3). Al Hakim An Naisaburi dalam Mustadrak juz 3 hal 109, meriwayatkan dari Zaid bin Arqam, berkata :” setelah Rasulallah SAWW pulang dari Haji Wada’, beliau SAWW berhenti di Ghadir Khum dan bersabda,” sepertinya telah dekat ajalku dan aku akan menyambutnya, sesungguhnya aku telah meninggalkan 2 perkara yang berat diantara kalian, yang mana perkara itu sama beratnya, yaitu kitabullah dan itrahku. Hati-hatilah memperlakukan keduanya sepeninggalku, karna keduanya tidak terpisah hingga kembali kepadaku ditelaga Al Haudh. Kemudian SAWW melanjutkan,” Allah Azza Wa Jalla adalah pemimpinku dan aku pimimpin setiap Mu’min, kemudian beliau SAWW memegang tangan ‘Ali Bin Abi Thalib As, dan berkata,” barang siapa yang menjadikan aku pemimpinnya, maka dia ( ‘Ali ) pemimpinnya juga, Ya Allah pimpinlah orang yang menjadikan ‘Ali pemimpinnya, dan musuhilah yang memusuhinya. [ kemudian Hakim berkata setelah meriwayatkan Hadist ini,” Hadist ini sahih menurut persyaratan Bikhari Muslim walau keduanya tidak meriwayatkan.

4). An Nasdi dalam Khasais Amirul Mu’minin hal 98, meriwayatkan dari Saad bin Waqqas berkata,: kita bersama Rasulallah SAWW saat perjalanan ke Makkah dan setelah berkumpul, beliau SAWW bersabda,” wahai manusia ! siapa pemimpinmu? Mereka menjawab,” Allah dan Rasul-Nya [diulang 3x ], lalu beliau SAWW mengangkat tangan Imam ‘Ali As dan bersabda,” barang siapa yang menjadikan Allah dan Rasul-Nya pemimpinnya, maka hendaknya juga menjadikan ‘Ali sebagai pemimpinnya. Ya Allah ! pimpinlah orang yang menjadikan ‘Ali pemimpinnya, dan musuhilah yang memusuhinya.

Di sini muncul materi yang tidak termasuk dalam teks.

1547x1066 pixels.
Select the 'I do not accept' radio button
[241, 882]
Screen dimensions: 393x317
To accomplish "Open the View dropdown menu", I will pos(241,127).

5). Al Muttaqi Al Hindi dalam Kanzul Ummal juz 5 hal 290 meriwayatkan, Hudaifah bin Asid berkata,” aku mendengar Rasulallah SAWW bersabda di Ghadir Khum, “ Ya Allah ! barang siapa menjadikan aku sebagai pemimpinnya, maka hendaknya juga menjadikan ‘Ali pemimpinnya. Ya Allah pimpinlah orang yang menjadikan ‘Ali pemimpinnya, dan musuhilah orang yang memusuhinya. Tolonglah orang yang menolongnya dan bantulah yang membantunya.

6). Ibn Hajar dalam Sawaiq Muhriqah hal 64 meriwayatkan, sesungguhnya Nabi SAWW bersabda diGhadir Khum,” barang siapa yang menjadikan aku pemimpinnya, maka hendaknya menjadikan ‘Ali pemimpinnya juga. Ya Allah ! pimpinlah yang menjadikan ‘Ali pemimpinnya, dan musuhilah yang memusuhinya, cintailah yang mencintainya, dan bencilah yang membencinya. Tolonglah yang menolongnya dan hinakanlah yang mengabaikannya, dan jadikanlah kebenaran senantiasa bersamanya”.

Kemudian Ibn Hajar berkomentar tentang Hadist Ghadir Khum, “ Hadist ini sahih dan tidak ada keraguan, dan orang banyak meriwayatkan hadist ini seperti Turmudzi, An Nasa’I, dam Ahmad dari jalur yang banyak, sekitar 16 sahabat yang meriwayatkan, dan dalam riwayat Ahmad diriwayatkan ada 30 sahabat yang meriwayatkan dari Rasulallah SAWW, dan mereka jadi saksi saat terjadi polemic dizaman Khalifah Imam ‘Ali As, dan kebanyakan sanadnya sahih dan hasan, dan tidak mungkin diragukan kesahihannya.”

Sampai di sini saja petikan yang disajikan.